Das Rotorblatt „schwimmt“ auf der Luft auf seiner Leeseite und wird von dieser getragen. Da es schräg zur Windrichtung steht, wird es zur Seite weggedrückt und erzeugt so ein Drehmoment an seiner Achse.

Antwort 13 von Harald:

Der Wirkungsgrad eines Flügels, und darum handelt es sich bei Windradrotoren, wird umso besser, je größer die Flügelstreckung ist, also das Verhältnis von Spannweite zu Flügeltiefe.

Antwort 14 von Peter, Softwareentwickler:

Ich kann es nicht belegen, aber größere Blätter bedeuten auch mehr Widerstand. Daher gilt es wohl den besten Kompromiss zu finden.

Antwort 15 von Ismael:

Die kleine Fläche der Windräder reicht vollkommen aus, um die maximale Kraft, die auf den Generator wirken darf, zu erzeugen.
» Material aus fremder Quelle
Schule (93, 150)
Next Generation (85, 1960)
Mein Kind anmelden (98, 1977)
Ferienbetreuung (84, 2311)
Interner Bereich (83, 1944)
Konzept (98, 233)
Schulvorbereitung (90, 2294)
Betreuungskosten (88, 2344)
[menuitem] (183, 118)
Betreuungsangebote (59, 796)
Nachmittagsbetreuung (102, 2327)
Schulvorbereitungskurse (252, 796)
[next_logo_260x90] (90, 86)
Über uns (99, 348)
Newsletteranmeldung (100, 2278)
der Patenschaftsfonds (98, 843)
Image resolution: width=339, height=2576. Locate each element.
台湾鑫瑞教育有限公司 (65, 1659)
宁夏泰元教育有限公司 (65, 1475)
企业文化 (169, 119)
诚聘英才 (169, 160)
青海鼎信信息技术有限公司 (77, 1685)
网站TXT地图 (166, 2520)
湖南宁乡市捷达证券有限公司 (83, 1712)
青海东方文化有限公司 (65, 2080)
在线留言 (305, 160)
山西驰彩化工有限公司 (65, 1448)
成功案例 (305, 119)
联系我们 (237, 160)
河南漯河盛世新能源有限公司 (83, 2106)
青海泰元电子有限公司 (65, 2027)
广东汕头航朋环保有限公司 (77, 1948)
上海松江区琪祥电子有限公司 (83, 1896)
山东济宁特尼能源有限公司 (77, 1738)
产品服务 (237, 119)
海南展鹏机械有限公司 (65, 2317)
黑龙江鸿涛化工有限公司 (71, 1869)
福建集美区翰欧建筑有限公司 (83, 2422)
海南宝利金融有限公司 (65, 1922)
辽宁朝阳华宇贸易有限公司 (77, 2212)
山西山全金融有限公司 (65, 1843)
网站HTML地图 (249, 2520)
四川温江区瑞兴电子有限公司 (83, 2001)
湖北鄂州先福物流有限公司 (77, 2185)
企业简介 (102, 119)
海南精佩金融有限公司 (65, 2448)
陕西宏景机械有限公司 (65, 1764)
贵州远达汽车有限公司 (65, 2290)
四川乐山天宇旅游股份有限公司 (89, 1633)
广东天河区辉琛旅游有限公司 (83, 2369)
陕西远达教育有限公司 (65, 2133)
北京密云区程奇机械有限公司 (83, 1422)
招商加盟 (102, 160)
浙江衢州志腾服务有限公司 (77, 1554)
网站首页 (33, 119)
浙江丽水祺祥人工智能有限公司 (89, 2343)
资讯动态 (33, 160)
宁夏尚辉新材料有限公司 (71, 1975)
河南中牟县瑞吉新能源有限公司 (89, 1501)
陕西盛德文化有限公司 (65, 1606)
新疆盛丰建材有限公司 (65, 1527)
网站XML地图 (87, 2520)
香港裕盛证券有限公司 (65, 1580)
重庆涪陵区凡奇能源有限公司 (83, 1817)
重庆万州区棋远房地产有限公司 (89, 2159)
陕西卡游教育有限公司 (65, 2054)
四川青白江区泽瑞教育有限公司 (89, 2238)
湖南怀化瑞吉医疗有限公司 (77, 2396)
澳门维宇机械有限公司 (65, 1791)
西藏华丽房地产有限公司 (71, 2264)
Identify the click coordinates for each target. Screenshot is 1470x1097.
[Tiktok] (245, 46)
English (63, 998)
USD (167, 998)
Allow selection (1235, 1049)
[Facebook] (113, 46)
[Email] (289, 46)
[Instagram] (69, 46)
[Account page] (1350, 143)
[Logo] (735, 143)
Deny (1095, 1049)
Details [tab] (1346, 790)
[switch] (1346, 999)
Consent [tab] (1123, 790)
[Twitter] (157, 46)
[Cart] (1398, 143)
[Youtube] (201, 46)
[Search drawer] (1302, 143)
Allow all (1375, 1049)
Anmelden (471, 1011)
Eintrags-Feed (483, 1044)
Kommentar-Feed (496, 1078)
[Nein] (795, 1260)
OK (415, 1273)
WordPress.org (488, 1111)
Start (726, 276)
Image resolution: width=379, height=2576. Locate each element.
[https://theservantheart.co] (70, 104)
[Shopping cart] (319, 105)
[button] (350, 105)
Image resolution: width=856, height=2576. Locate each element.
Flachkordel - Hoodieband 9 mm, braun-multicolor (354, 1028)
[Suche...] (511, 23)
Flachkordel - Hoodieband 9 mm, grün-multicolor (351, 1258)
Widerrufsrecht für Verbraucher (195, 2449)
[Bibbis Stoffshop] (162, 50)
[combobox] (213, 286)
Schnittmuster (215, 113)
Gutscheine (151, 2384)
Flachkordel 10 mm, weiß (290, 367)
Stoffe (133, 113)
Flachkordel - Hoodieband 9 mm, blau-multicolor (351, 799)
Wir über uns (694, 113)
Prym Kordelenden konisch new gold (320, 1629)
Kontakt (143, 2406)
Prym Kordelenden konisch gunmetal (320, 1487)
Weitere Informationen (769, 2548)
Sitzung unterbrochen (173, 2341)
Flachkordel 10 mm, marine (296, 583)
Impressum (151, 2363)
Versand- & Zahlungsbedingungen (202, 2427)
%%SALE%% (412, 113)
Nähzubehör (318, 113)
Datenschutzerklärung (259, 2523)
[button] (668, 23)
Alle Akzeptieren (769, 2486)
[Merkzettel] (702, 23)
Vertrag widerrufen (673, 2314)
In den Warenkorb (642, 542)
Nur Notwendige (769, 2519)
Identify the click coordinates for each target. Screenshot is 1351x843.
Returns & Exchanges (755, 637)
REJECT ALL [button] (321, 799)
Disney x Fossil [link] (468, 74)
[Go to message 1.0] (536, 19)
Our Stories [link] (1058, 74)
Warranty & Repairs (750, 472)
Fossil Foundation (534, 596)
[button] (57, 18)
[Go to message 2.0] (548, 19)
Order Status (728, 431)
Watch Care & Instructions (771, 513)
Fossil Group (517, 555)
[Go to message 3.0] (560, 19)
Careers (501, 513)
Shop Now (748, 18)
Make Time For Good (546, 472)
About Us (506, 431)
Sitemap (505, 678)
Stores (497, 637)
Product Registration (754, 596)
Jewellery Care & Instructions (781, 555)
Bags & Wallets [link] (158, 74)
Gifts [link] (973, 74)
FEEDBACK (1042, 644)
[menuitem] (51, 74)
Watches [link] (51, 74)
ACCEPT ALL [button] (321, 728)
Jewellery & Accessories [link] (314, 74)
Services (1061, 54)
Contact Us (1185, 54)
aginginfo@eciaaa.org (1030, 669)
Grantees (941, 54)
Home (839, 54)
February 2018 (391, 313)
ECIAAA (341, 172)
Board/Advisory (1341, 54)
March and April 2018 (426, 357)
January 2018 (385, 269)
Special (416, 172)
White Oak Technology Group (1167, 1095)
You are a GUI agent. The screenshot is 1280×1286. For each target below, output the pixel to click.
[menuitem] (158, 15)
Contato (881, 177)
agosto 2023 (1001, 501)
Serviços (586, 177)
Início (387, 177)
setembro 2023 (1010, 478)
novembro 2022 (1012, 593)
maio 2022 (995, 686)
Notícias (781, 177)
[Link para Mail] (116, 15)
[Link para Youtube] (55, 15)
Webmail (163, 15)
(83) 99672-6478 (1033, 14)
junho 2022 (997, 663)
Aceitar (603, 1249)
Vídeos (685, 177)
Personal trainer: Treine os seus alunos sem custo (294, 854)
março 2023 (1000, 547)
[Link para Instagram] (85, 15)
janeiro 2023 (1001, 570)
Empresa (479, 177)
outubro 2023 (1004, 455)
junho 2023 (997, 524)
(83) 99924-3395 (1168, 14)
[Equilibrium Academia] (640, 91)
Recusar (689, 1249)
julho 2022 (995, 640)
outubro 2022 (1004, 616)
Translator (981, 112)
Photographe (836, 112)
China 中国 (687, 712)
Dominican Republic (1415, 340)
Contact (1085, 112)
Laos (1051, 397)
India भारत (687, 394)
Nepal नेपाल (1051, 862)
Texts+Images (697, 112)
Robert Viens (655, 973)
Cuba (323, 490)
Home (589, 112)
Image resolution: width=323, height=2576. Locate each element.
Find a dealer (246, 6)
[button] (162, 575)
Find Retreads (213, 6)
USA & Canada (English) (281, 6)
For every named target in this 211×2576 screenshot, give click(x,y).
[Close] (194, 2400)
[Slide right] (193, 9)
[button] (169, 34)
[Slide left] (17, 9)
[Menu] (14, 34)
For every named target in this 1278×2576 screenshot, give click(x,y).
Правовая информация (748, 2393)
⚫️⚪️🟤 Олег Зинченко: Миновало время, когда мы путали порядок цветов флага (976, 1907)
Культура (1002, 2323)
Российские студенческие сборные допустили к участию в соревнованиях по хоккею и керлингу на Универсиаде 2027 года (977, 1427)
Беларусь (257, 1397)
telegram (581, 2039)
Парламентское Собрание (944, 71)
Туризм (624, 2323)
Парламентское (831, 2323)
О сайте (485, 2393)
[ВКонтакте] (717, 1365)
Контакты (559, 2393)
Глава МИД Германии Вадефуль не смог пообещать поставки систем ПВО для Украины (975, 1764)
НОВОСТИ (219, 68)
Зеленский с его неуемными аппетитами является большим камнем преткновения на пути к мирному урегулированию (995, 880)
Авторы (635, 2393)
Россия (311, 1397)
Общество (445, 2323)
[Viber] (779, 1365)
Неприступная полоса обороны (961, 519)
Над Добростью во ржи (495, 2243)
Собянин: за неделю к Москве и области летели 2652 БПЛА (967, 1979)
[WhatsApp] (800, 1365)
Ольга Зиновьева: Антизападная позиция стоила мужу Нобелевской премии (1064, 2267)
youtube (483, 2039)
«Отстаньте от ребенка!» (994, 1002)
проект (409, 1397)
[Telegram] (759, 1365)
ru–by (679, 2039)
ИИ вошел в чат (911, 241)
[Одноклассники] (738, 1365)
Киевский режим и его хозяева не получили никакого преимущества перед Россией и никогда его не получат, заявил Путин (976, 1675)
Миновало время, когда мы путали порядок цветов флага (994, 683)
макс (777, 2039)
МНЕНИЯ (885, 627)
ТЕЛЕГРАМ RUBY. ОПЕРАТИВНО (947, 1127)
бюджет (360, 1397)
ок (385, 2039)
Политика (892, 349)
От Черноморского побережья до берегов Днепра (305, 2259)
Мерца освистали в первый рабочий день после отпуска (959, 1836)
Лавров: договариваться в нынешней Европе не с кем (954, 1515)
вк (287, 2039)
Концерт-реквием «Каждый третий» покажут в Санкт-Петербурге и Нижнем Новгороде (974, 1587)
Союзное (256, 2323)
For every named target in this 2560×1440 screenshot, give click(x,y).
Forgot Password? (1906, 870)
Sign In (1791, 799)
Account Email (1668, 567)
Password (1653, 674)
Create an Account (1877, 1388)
Schnellere Rotation würde auch größere Fliehkräfte und Hebelwirkung am Turm bedeuten. Somit müsste dieser auch wieder massiver ausgelegt werden.

Antwort 16 von Reinhold, Diplomingenieur:

  1. Mit „dick“ wird offensichtlich „breit“ gemeint. 2. Da muss man sich mit der Physik der Windräder beschäftigen. Dies ergibt das „Betz’sche Gesetz“, bei dem die Rotorenfläche für Leistung keine Rolle spielt. Maßgebend ist die von den Rotorblättern überstrichene Fläche.